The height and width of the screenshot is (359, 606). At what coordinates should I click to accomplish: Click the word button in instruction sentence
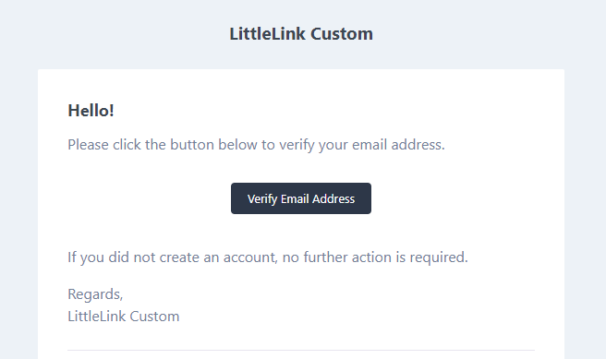coord(192,145)
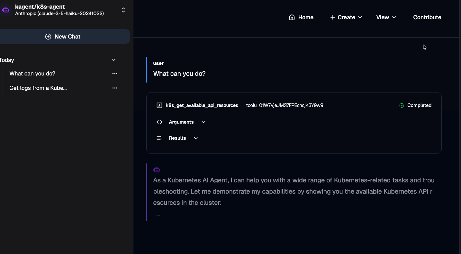The height and width of the screenshot is (254, 461).
Task: Open options for 'What can you do?' chat
Action: pyautogui.click(x=115, y=74)
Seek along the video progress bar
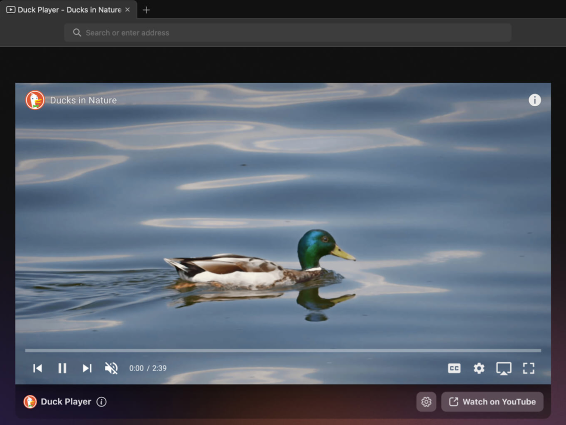The image size is (566, 425). (x=283, y=350)
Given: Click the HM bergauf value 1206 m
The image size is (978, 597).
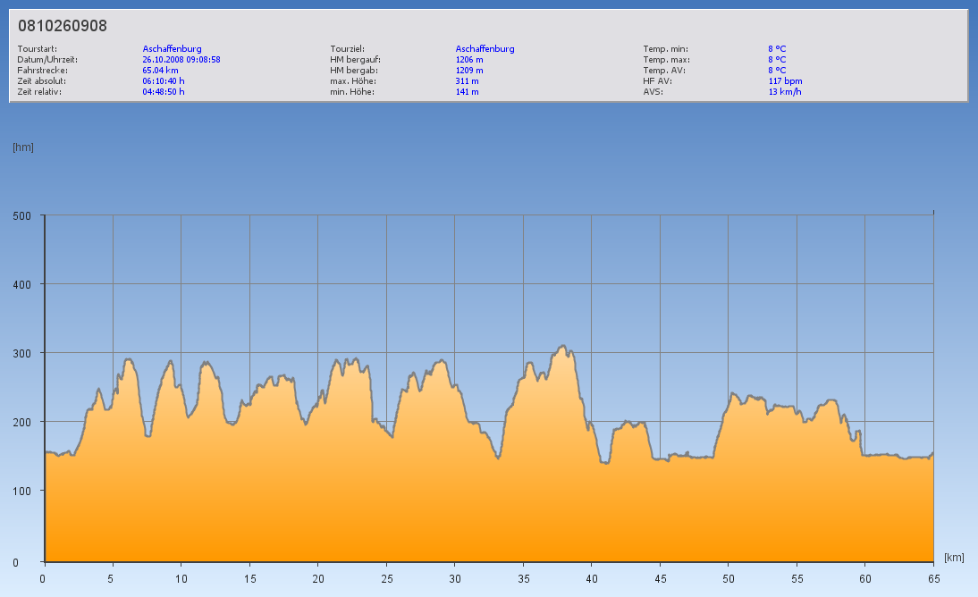Looking at the screenshot, I should 469,59.
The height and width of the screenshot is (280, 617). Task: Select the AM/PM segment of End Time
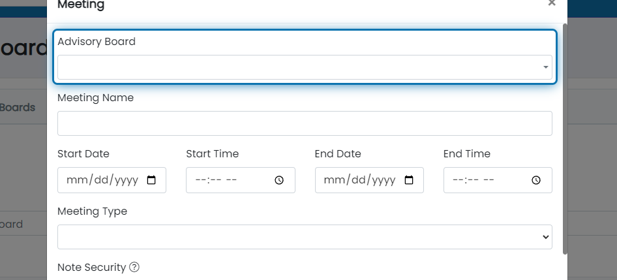click(x=489, y=180)
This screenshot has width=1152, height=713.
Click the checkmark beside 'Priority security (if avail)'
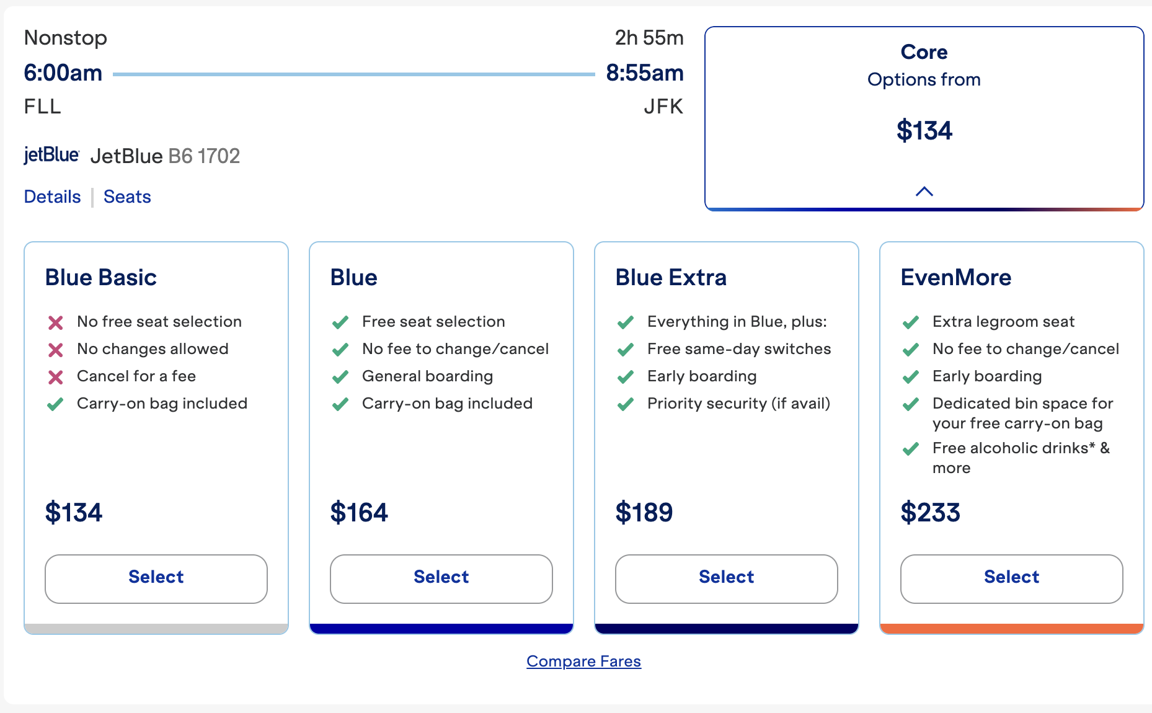tap(626, 404)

> [Written exercise]:
Could you write out the records word for word, starting at their first line and stopping after the line that contains "Action: pyautogui.click(x=115, y=74)"? Leave the pictures out of your answer.

> [Final result]:
The height and width of the screenshot is (359, 606). At what coordinates should I click to accomplish: Click the word button in instruction sentence
coord(192,145)
The height and width of the screenshot is (254, 461).
Task: Open options for 'What can you do?' chat
Action: pyautogui.click(x=115, y=74)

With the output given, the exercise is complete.